-- EXERCISE --
Give the lines below again, exactly as they stand, and leave out the images.

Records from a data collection
● ● ●

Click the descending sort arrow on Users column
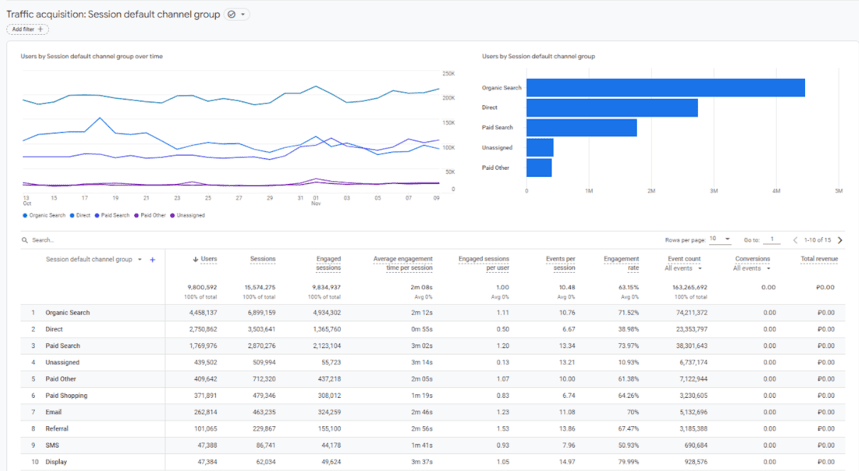This screenshot has width=859, height=471. tap(195, 260)
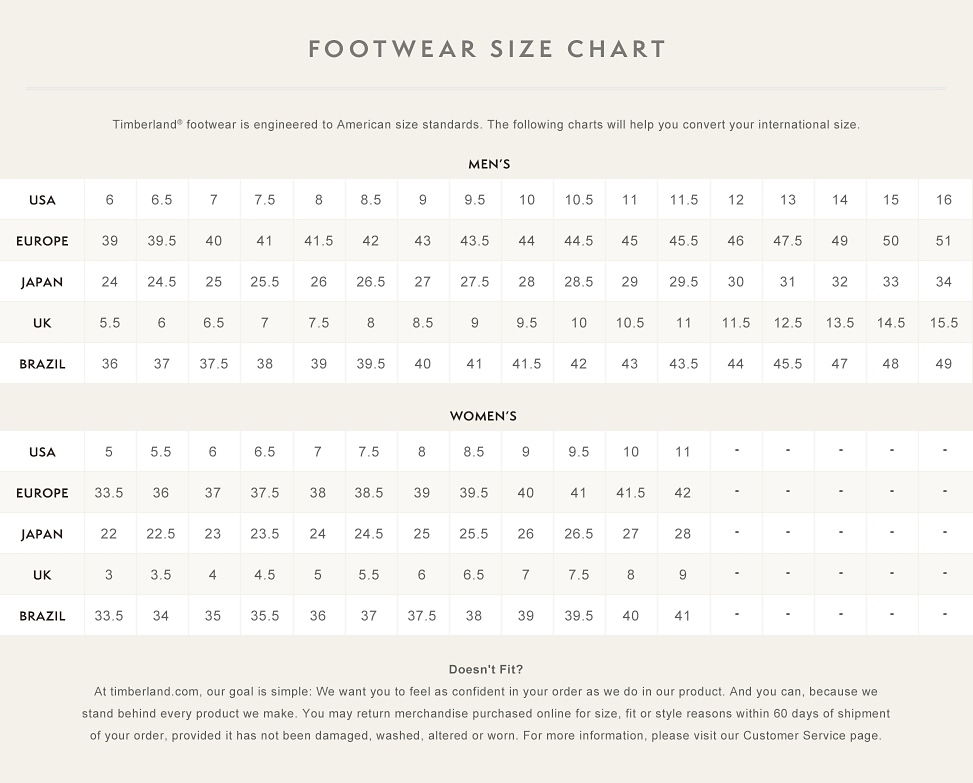Click men's Japan size 29.5 cell
Image resolution: width=973 pixels, height=783 pixels.
click(x=683, y=282)
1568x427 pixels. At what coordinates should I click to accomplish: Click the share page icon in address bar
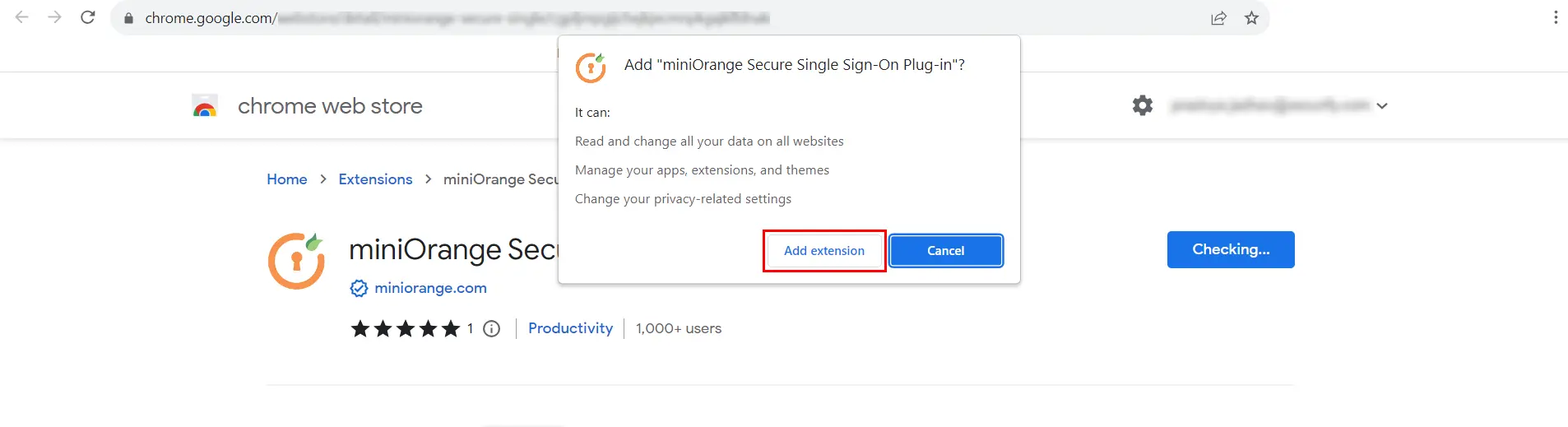tap(1218, 18)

● ● ●

-- RESULT FOR THIS EXERCISE --
Click the descending sort arrow on Users column
This screenshot has width=859, height=471. tap(195, 260)
Click men's Japan size 29.5 cell
Image resolution: width=973 pixels, height=783 pixels.
click(x=683, y=282)
1568x427 pixels. At what coordinates should I click to accomplish: Click the share page icon in address bar
tap(1218, 18)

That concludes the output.